Sampai saat ini, kepolisian menyimpulkan proyektil yang ditemukan di ruangan Vivi dan Totok adalah masih dampak dari penembakan pada Senin, 15 Oktober 2018 lalu alias tidak ada indikasi penembakan baru.

Kepolisian sendiri telah menyatakan bahwa rangkaian penembakan tersebut buah dari peluru nyasar. Dua orang sudah menjadi tersangka yang disebut merupakan Pegawai Negeri Sipil (PNS) yang sedang mencoba senjata di Lapangan Tembak Perbakin, Senayan.
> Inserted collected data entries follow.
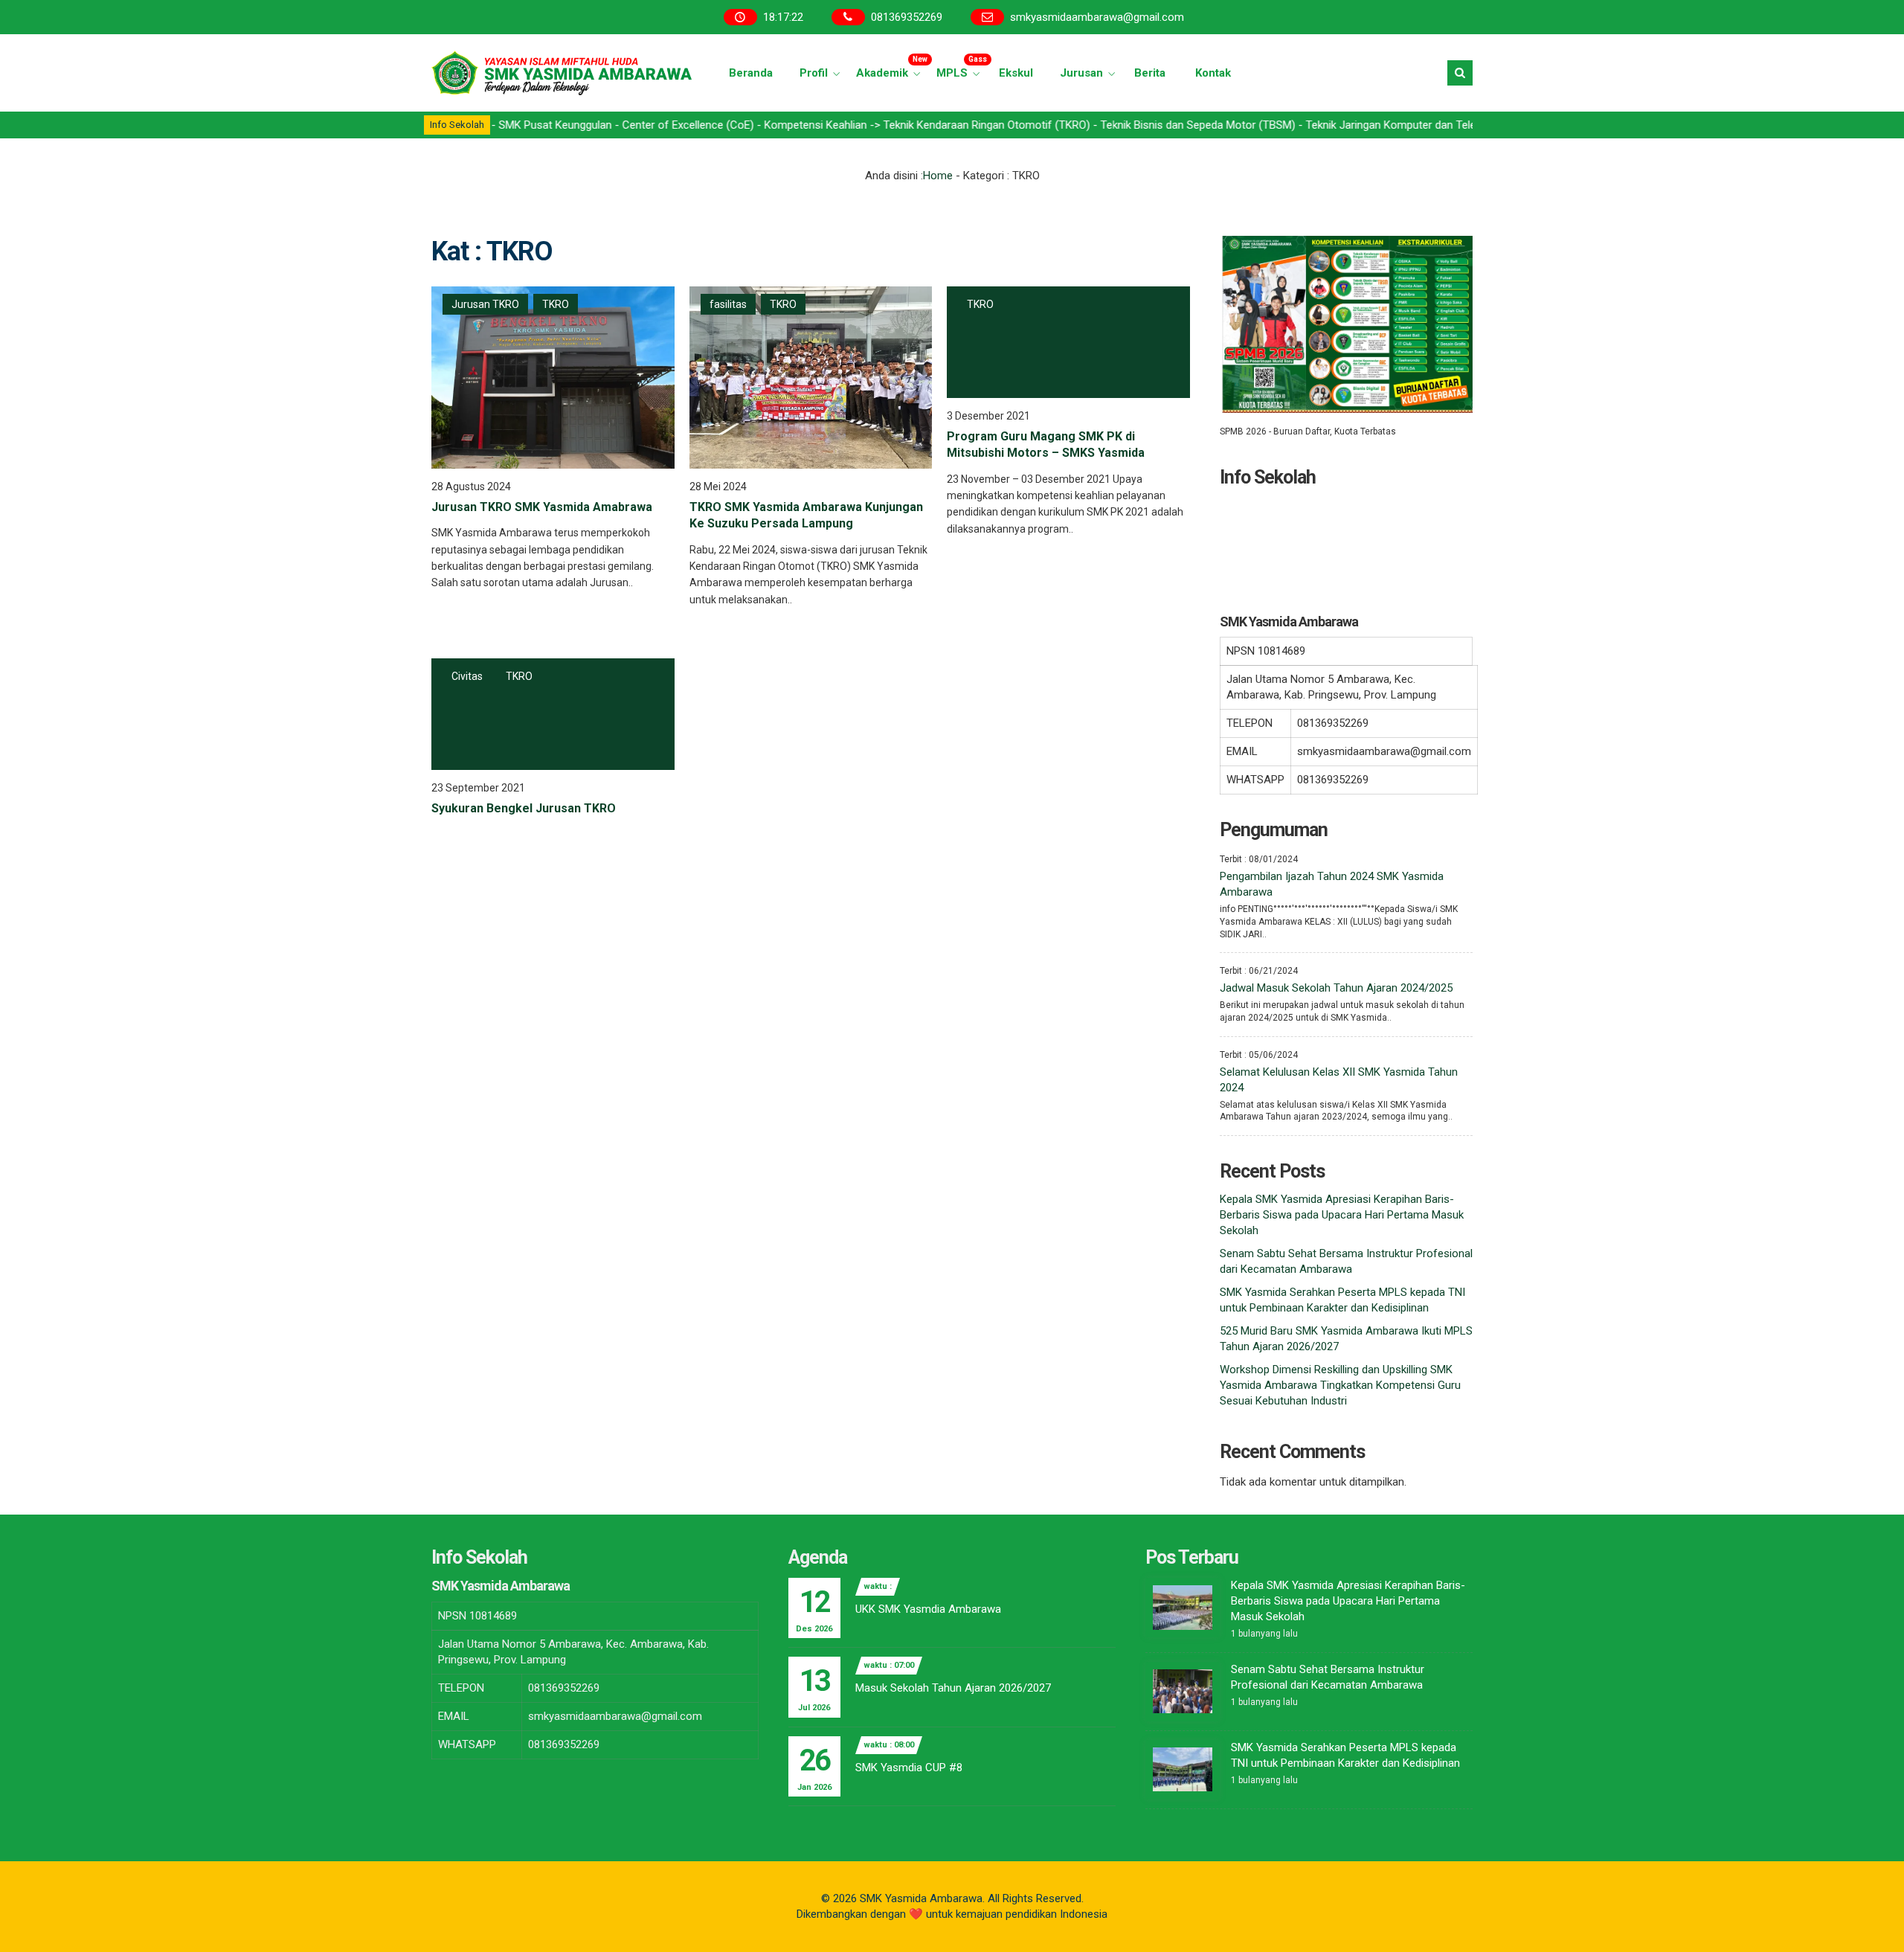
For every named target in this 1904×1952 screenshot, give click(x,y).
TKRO (555, 304)
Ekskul (1016, 73)
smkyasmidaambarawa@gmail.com (1097, 17)
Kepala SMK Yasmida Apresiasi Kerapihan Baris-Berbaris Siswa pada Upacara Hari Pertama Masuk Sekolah (1342, 1214)
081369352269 (906, 17)
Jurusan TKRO (485, 304)
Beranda (751, 73)
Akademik (890, 67)
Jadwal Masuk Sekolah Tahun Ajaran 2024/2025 (1336, 988)
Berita (1149, 73)
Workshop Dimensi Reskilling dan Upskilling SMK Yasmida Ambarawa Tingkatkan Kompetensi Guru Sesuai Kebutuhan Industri (1340, 1385)
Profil (814, 73)
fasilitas (728, 304)
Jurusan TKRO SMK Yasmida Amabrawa (541, 507)
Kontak (1213, 73)
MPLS (960, 67)
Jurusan (1081, 73)
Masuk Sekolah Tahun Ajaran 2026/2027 (953, 1688)
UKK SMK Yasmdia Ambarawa (928, 1609)
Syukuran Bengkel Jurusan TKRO (523, 808)
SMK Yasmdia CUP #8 (908, 1767)
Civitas (467, 676)
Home (938, 175)
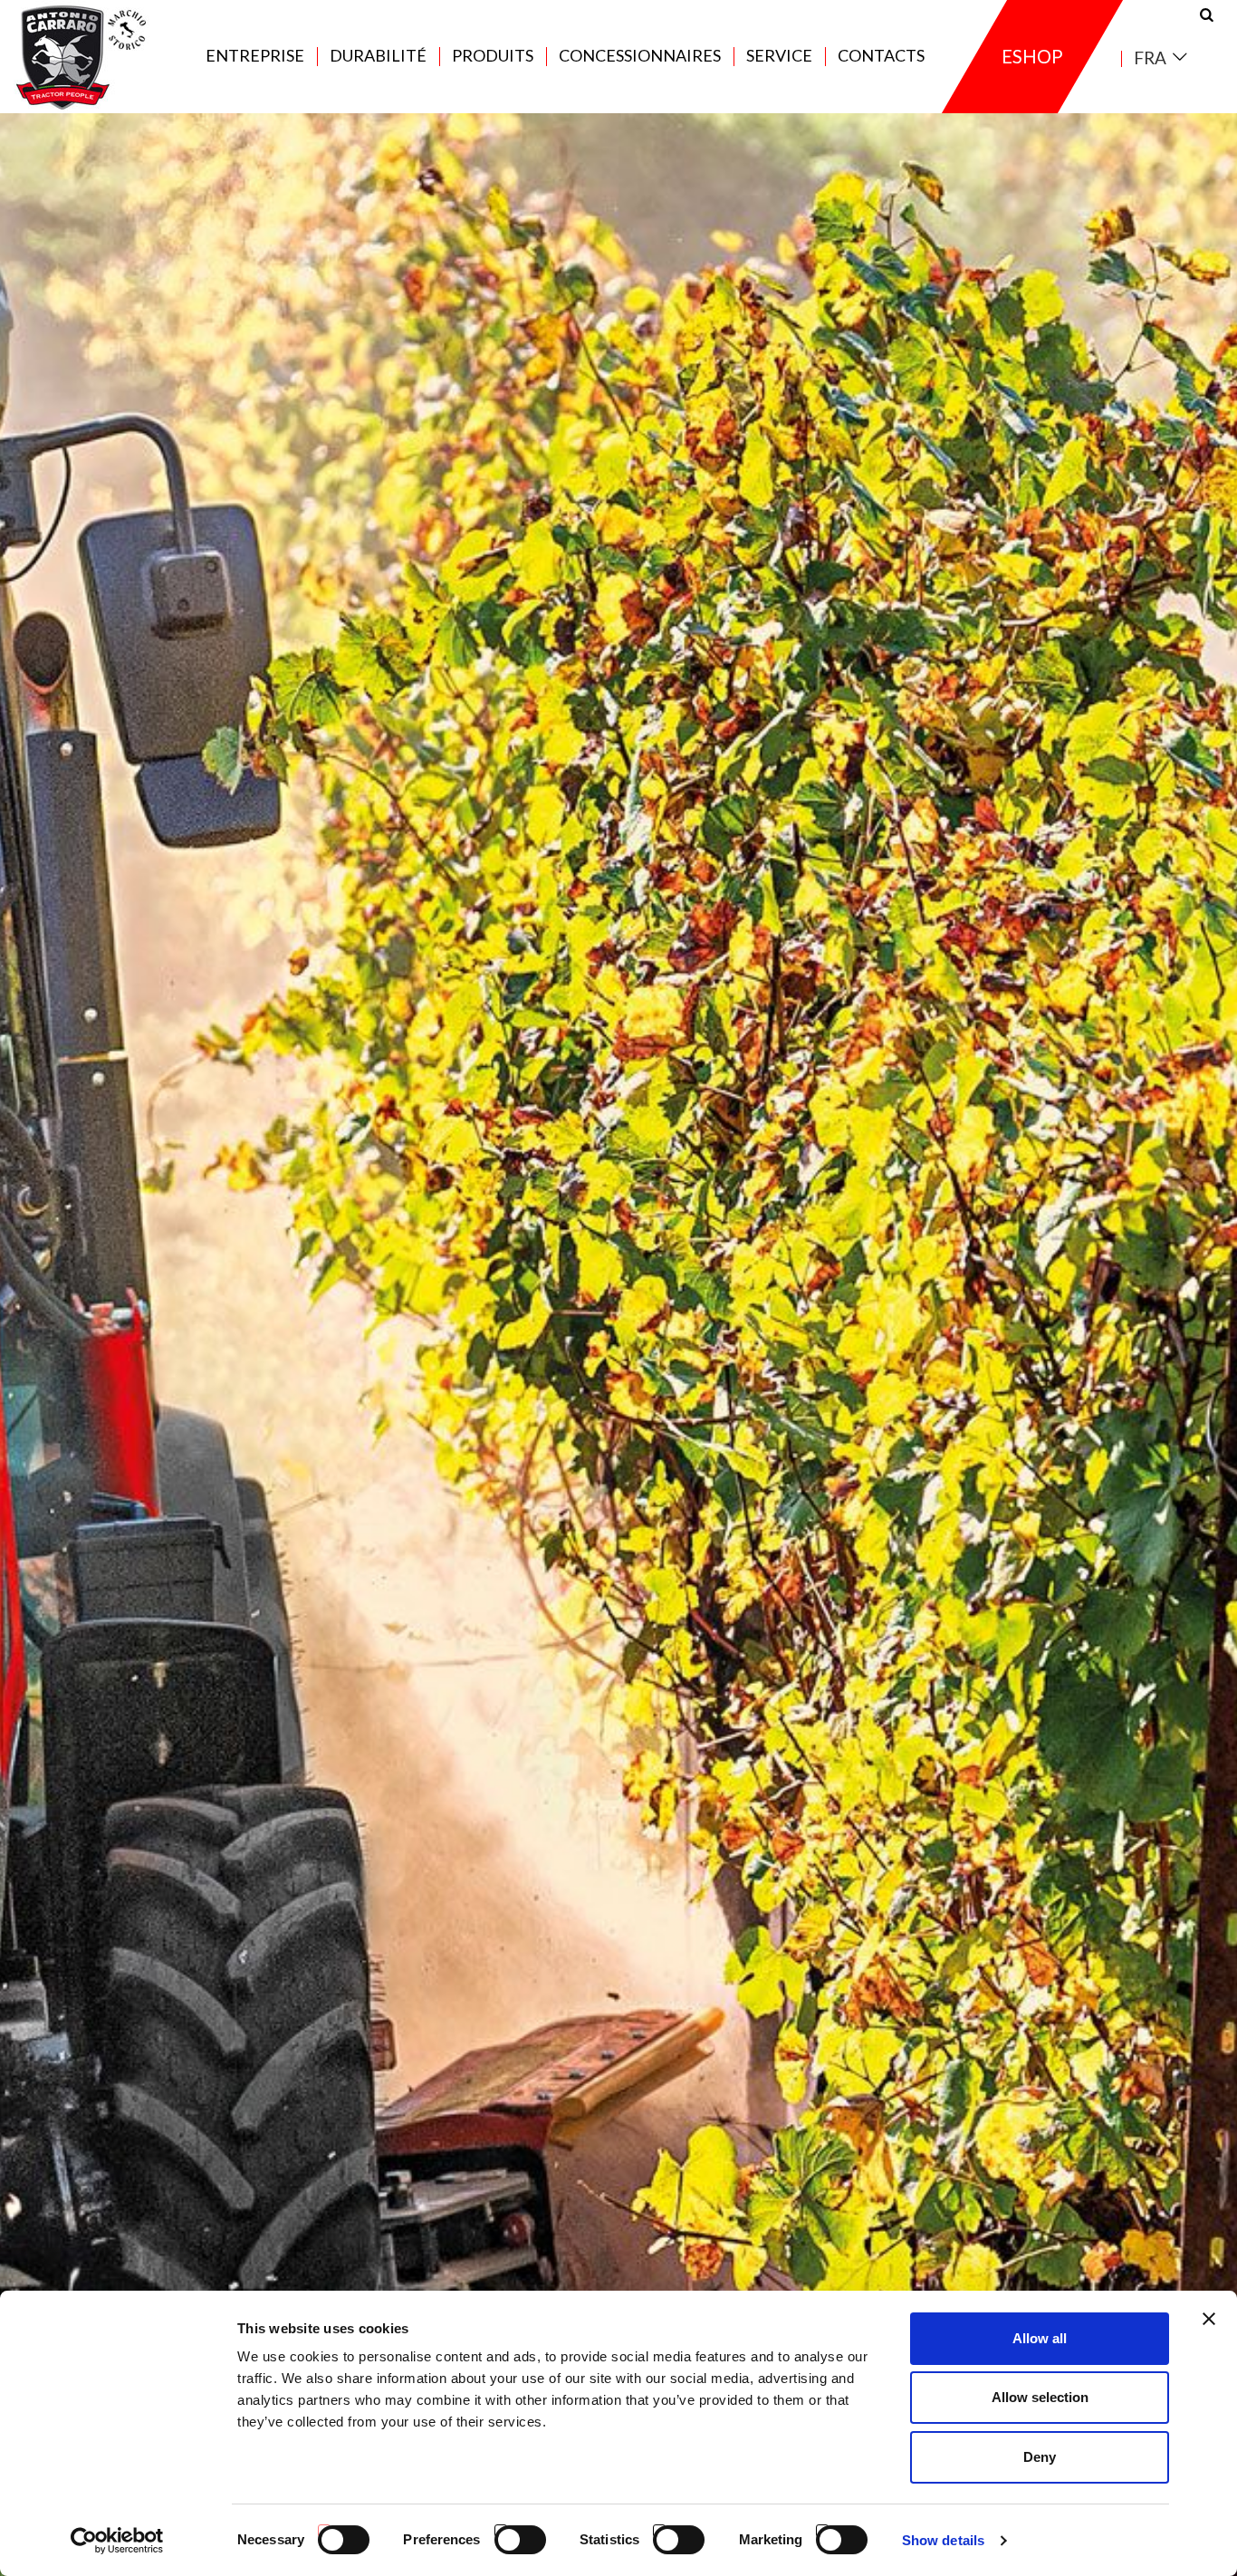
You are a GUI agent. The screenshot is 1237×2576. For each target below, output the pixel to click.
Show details (943, 2540)
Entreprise (255, 56)
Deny (1039, 2457)
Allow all (1039, 2338)
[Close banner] (1209, 2318)
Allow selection (1040, 2397)
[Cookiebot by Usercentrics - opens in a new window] (117, 2540)
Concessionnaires (640, 56)
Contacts (881, 56)
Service (779, 56)
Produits (492, 56)
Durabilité (378, 56)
Kedua orang tersebut terancam dijerat pidana larangan membawa senjata tanpa izin dalam Undang-undang Darurat Nomor 12 Tahun 1951 dengan ancaman hukuman dua puluh tahun penjara.

Ditemui untuk diminta tanggapannya terhadap peristiwa penembakan ini, Ihsan Yunus, Anggota DPR dari Dapil Jambi, Fraksi PDI Perjuangan, menyatakan pendapatnya atas penembakan ini. “Saya menyoroti lapangan tembak Senayan yang sebenarnya tidak memenuhi syarat keamanan sebagai tempat latihan menembak. Saya juga merasa Standard Operating Procedures (SOP) orang yang latihan menembak harus diperkatat seperti janganlah sampai orang yang baru pertama kali pegang senjata dilepas begitu saja tanpa instruktur, itu sangat berbahaya. Senjata yang dipakai juga harus diperiksa secara teliti sebelum dipakai. Saya juga heran kenapa senjata yang dimodifikasi dibawa masuk ke tempat latihan. Ini nggak benar,” ujarnya.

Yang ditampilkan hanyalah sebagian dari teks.